__Word and element location data__:
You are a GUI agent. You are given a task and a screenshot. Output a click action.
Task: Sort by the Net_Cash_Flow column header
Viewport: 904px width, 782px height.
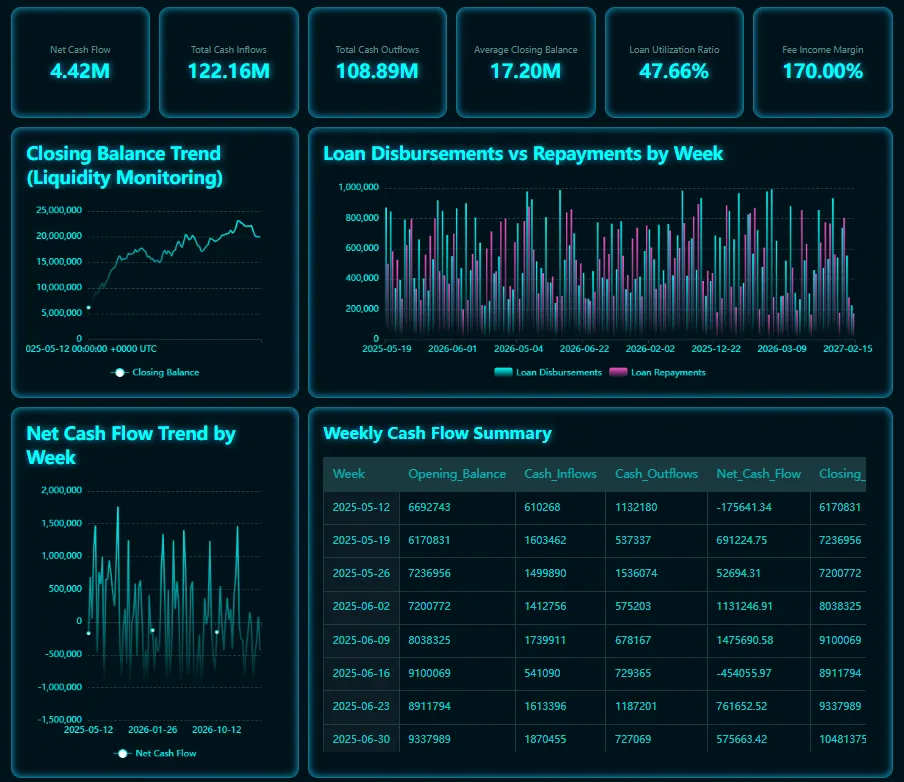[x=758, y=473]
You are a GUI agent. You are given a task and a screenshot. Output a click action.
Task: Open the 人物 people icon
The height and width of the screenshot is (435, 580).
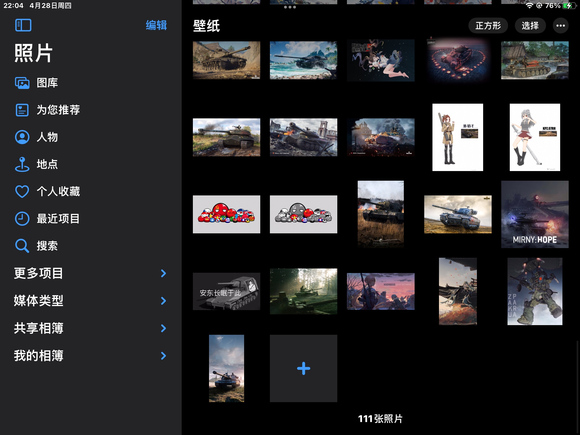(22, 137)
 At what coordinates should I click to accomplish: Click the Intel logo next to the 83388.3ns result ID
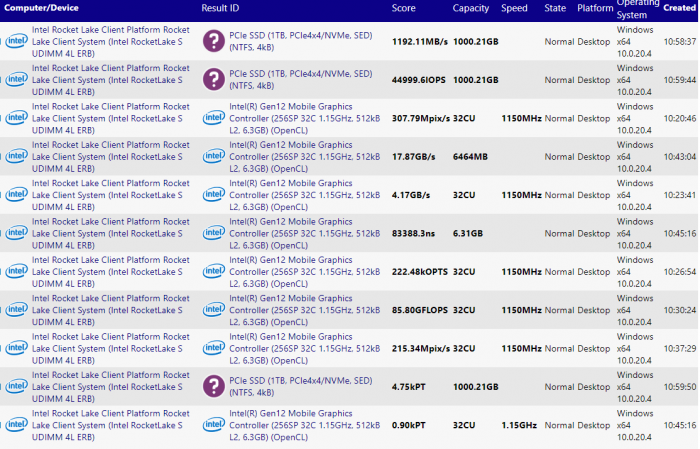coord(214,233)
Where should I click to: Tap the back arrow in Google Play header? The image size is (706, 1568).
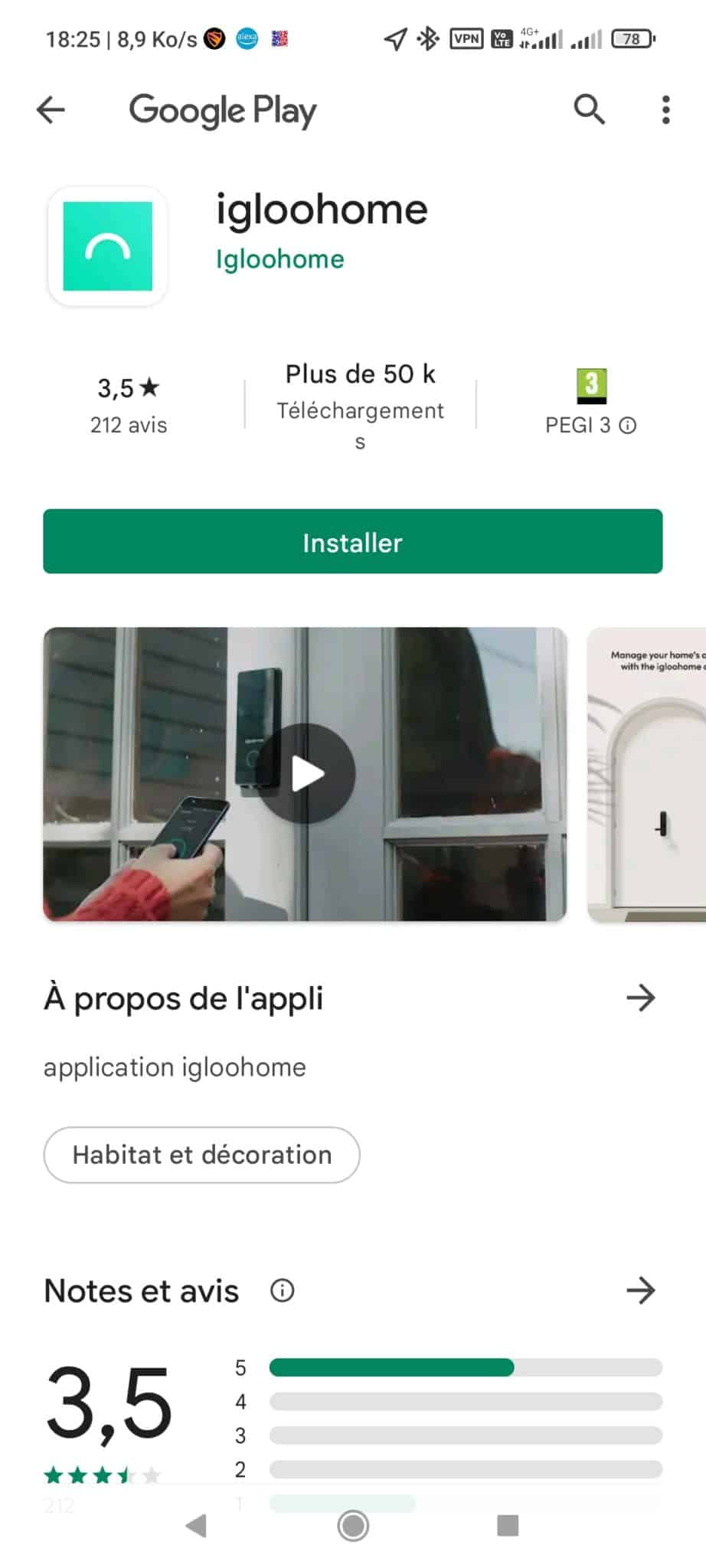point(51,110)
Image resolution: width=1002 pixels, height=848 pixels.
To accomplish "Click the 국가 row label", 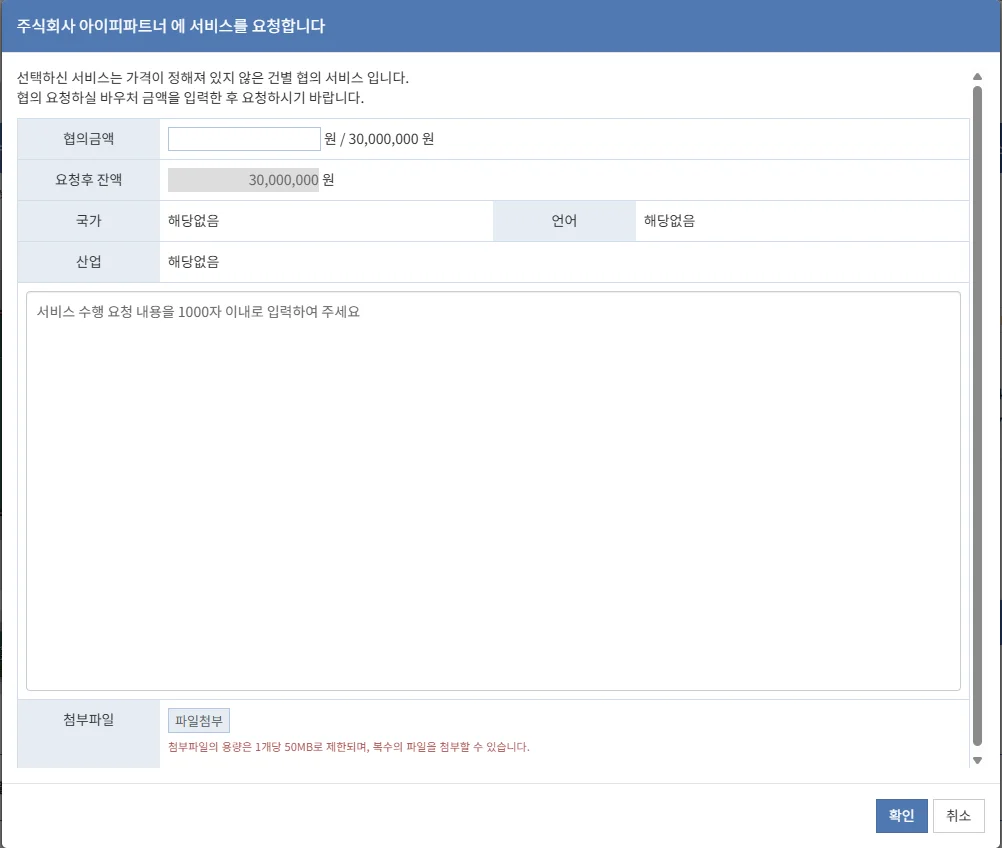I will 88,221.
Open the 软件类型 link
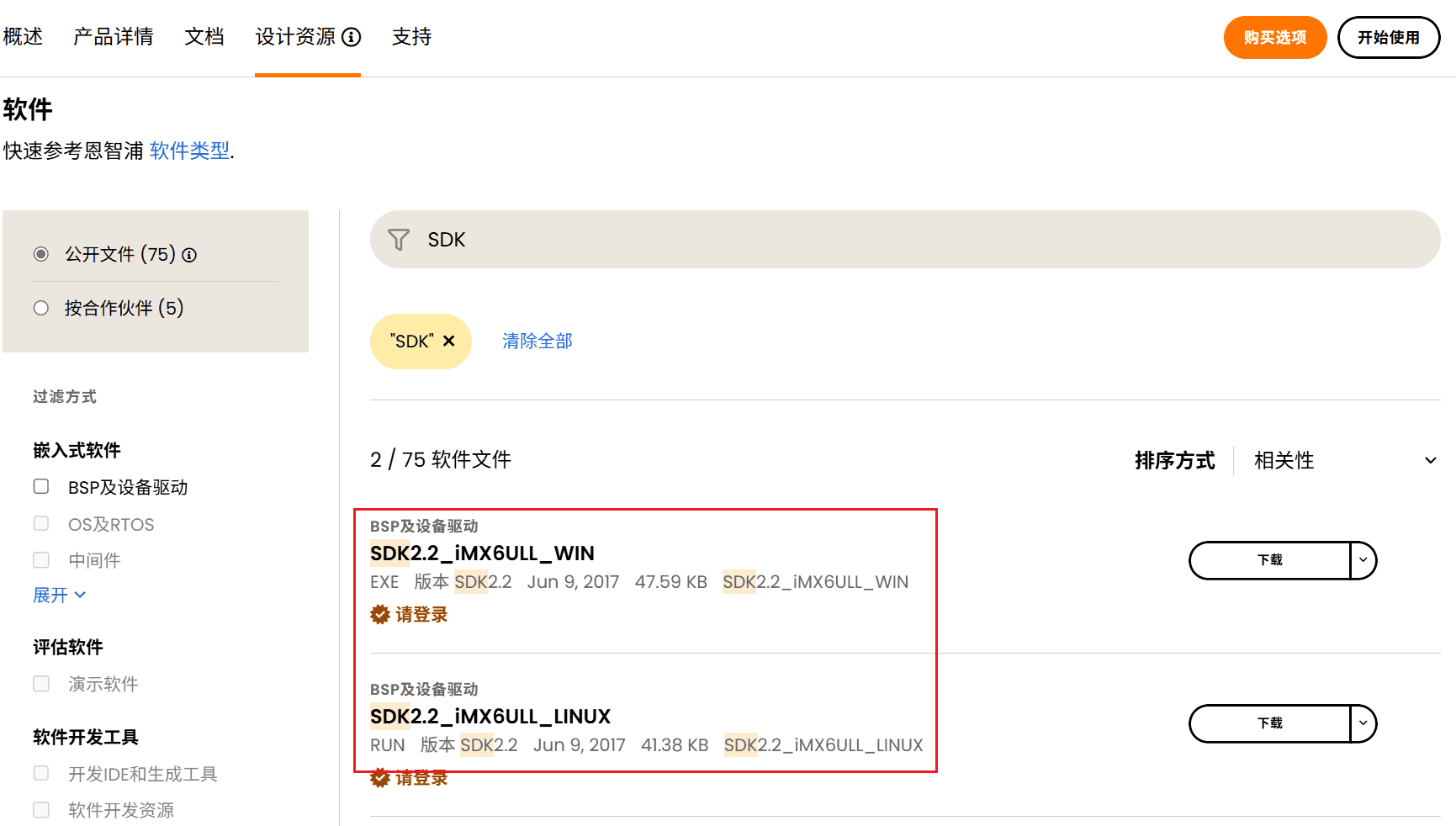This screenshot has width=1456, height=826. coord(189,151)
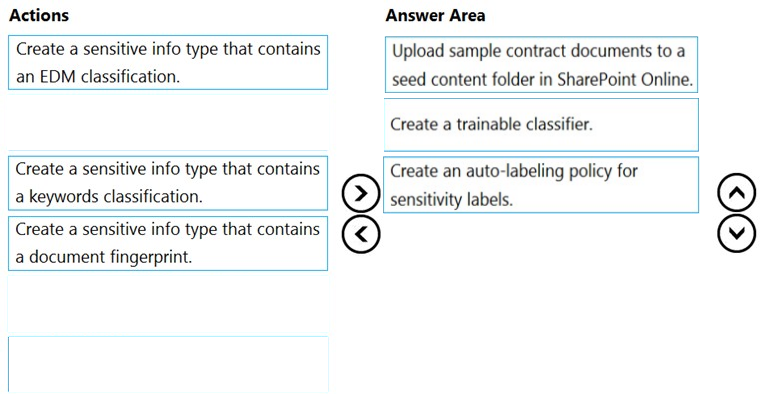Image resolution: width=761 pixels, height=394 pixels.
Task: Select Upload sample contract documents item
Action: tap(542, 65)
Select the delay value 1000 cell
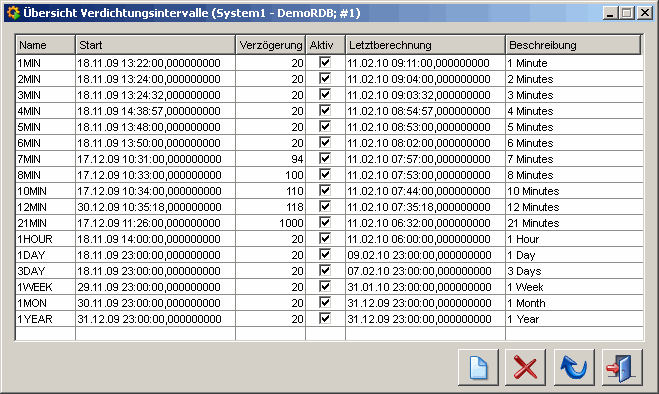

__What needs to be done__: Reproduce the entries from the beginning through the line that contains "[x=758, y=473]", inclusive, and omit the pictures. Multiply each answer coordinate by 0.7 and round to the nearest whole number, rounding halves up, but leave every number in the requests unchanged.

__Output of the exercise__:
You are a GUI agent. You are given a task and a screenshot. Output a click action.
Task: Sort by the Net_Cash_Flow column header
Viewport: 904px width, 782px height.
[x=531, y=331]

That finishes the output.